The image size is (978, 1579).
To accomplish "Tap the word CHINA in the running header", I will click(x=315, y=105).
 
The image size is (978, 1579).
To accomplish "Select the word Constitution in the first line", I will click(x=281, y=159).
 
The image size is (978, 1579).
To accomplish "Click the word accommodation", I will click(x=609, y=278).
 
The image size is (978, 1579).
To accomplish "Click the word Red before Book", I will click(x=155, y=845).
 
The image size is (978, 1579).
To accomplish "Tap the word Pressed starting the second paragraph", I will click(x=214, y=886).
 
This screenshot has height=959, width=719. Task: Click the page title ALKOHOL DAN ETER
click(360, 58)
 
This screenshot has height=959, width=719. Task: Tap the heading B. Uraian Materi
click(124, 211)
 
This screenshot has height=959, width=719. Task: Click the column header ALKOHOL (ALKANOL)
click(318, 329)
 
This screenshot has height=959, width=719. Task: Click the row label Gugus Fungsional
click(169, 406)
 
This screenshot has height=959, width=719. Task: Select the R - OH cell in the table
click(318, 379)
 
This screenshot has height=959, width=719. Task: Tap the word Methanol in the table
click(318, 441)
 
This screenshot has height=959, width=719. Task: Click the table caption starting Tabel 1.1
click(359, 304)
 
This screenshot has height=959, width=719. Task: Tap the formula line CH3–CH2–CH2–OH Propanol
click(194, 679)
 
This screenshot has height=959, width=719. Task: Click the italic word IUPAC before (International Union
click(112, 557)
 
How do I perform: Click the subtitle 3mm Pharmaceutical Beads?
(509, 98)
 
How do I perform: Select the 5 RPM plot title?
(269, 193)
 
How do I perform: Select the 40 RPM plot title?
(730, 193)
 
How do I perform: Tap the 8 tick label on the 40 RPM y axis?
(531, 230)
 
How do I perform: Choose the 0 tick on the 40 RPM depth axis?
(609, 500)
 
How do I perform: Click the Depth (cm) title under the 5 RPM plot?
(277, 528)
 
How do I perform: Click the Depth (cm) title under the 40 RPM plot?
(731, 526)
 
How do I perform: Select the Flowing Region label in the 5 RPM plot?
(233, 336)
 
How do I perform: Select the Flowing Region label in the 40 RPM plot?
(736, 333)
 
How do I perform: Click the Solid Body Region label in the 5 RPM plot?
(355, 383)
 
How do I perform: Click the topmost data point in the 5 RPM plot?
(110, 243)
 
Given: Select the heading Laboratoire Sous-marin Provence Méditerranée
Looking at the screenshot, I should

▬▬▬▬▬▬▬▬▬▬

**What is required**: Reproduce every record above, character for character and in the same order, from the first line to the last.

**Solution for this task**:
The image size is (978, 1579).
To accomplish "Tap the word CHINA in the running header", I will click(x=315, y=105).
 
The image size is (978, 1579).
To accomplish "Select the word Constitution in the first line", I will click(x=281, y=159).
 
The image size is (978, 1579).
To accomplish "Click the word accommodation", I will click(x=609, y=278).
 
The image size is (978, 1579).
To accomplish "Click the word Red before Book", I will click(x=155, y=845).
 
The image size is (978, 1579).
To accomplish "Tap the word Pressed starting the second paragraph", I will click(x=214, y=886).
 
This screenshot has height=959, width=719. Task: Click the page title ALKOHOL DAN ETER
click(360, 58)
 
This screenshot has height=959, width=719. Task: Tap the heading B. Uraian Materi
click(124, 211)
 
This screenshot has height=959, width=719. Task: Click the column header ALKOHOL (ALKANOL)
click(318, 329)
 
This screenshot has height=959, width=719. Task: Click the row label Gugus Fungsional
click(169, 406)
 
This screenshot has height=959, width=719. Task: Select the R - OH cell in the table
click(318, 379)
 
This screenshot has height=959, width=719. Task: Tap the word Methanol in the table
click(318, 441)
 
This screenshot has height=959, width=719. Task: Click the table caption starting Tabel 1.1
click(359, 304)
 
This screenshot has height=959, width=719. Task: Tap the formula line CH3–CH2–CH2–OH Propanol
click(194, 679)
 
This screenshot has height=959, width=719. Task: Click the italic word IUPAC before (International Union
click(112, 557)
 
How do I perform: Click the subtitle 3mm Pharmaceutical Beads?
(509, 98)
 
How do I perform: Select the 5 RPM plot title?
(269, 193)
 
How do I perform: Select the 40 RPM plot title?
(730, 193)
 
How do I perform: Tap the 8 tick label on the 40 RPM y axis?
(531, 230)
 
How do I perform: Choose the 0 tick on the 40 RPM depth axis?
(609, 500)
 
How do I perform: Click the Depth (cm) title under the 5 RPM plot?
(277, 528)
 
How do I perform: Click the Depth (cm) title under the 40 RPM plot?
(731, 526)
 
How do I perform: Select the Flowing Region label in the 5 RPM plot?
(233, 336)
 
How do I perform: Select the Flowing Region label in the 40 RPM plot?
(736, 333)
 
How do I perform: Click the Solid Body Region label in the 5 RPM plot?
(355, 383)
 
How do I perform: Click the topmost data point in the 5 RPM plot?
(110, 243)
 
Given: Select the heading Laboratoire Sous-marin Provence Méditerranée
Looking at the screenshot, I should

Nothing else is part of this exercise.